Only 32 per cent respondents relied on a single megacloud vendor for migration. The migration of mission critical apps to the cloud continues to grow. Organisations engaged in active cloud projects have migrated 44 per cent of their apps. By 2019, this is likely to reach 62 per cent. Besides, 49 per cent firms want the ability to scale resources and costs up and down. Further, 53 per cent are migrating to the cloud to free up time to focus on their own core differentiators, and 52 per cent have embarked on cloud migration for cost savings.

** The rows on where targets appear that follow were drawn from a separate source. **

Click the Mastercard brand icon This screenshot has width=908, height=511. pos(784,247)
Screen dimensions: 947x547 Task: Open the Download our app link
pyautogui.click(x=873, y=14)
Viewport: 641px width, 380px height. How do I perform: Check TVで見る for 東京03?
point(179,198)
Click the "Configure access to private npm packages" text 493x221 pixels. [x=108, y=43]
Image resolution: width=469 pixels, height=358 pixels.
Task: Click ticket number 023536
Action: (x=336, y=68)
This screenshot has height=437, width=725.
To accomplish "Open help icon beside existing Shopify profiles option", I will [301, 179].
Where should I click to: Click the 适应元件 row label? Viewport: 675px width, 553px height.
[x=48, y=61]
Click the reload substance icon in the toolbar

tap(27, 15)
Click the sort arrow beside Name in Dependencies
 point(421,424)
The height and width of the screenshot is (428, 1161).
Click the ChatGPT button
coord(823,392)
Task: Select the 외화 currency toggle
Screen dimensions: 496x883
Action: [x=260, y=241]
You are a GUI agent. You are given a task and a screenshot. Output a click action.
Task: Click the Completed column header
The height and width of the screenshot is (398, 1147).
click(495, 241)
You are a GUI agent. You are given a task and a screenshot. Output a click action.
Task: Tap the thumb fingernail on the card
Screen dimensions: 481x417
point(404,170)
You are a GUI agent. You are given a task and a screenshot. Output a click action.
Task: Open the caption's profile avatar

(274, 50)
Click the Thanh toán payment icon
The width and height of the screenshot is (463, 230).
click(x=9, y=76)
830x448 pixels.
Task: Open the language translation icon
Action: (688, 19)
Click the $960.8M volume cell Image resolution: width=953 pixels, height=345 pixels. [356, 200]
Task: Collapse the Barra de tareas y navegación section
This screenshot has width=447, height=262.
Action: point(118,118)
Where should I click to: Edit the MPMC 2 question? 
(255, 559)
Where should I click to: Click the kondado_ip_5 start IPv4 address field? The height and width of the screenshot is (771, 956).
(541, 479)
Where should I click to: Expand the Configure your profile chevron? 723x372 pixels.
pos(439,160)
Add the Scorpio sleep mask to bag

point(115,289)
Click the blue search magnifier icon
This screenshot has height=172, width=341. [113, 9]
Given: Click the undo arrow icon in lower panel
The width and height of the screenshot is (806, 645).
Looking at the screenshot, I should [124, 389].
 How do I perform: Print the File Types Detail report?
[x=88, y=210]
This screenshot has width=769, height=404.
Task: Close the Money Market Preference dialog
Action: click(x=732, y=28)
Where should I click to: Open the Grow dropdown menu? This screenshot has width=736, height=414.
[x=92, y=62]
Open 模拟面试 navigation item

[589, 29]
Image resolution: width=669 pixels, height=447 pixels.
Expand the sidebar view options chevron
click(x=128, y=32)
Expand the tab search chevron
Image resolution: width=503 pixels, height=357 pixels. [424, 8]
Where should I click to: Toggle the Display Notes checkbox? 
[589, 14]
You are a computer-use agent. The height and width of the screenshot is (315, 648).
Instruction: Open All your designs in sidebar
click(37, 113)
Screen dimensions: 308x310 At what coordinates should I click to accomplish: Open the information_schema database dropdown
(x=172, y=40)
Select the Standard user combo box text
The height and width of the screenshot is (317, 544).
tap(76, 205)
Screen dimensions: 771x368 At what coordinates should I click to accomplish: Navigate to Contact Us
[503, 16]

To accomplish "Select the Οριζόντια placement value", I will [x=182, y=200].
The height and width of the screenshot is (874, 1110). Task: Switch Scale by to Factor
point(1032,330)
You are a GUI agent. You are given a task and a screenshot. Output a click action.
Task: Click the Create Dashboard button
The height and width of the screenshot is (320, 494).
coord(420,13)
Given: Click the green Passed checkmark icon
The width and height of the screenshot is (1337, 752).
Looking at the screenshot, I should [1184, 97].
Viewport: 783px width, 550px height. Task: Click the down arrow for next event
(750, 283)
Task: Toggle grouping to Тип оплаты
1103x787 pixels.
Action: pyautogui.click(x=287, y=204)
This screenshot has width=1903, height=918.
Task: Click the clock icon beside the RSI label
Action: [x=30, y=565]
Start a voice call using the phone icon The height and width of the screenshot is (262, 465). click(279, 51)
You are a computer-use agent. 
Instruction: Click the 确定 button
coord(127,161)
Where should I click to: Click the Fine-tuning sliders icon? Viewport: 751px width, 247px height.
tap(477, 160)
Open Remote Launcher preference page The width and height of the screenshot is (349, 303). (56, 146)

Deep learning will be critical for best-in-class predictions

Deep learning, a variation of machine learning (ML), represents the major driver towards artificial intelligence (AI). As deep learning delivers superior data fusion capabilities over other ML approaches, Gartner, Inc. predicts that by 2019, deep learning will be a critical driver for best-in-class performance for demand, fraud and failure predictions. “Deep learning is here to stay and expands ML by allowing intermediate representations of the data,” said Alexander Linden, research vice-president at Gartner. “It ultimately solves complex, data-rich business problems. Deep learning can, for example, give promising results when interpreting medical images in order to diagnose cancer early. It can also help improve the sight of visually impaired people, control self-driving vehicles, or recognise and understand a specific person’s speech.”

Deep learning also inherits all the benefits of ML. Several breakthroughs in cognitive domains demonstrate this. Baidu’s speech-to-text services are outperforming humans in similar tasks; PayPal is using deep learning as a best-in-class approach to block fraudulent payments and has cut its false-alarm rate in half, and Amazon is also applying deep learning for best-in-class product recommendations.

Today, most common use cases of ML through deep learning are in image, text and audio processing — but increasingly also in predicting demand, determining deficiencies around service and product quality, detecting new types of fraud, streaming analytics on data in motion, and providing predictive or even prescriptive maintenance. However, ML and AI initiatives require more than just data and algorithms to be successful. They need a blend of skills, infrastructure and business buy-in.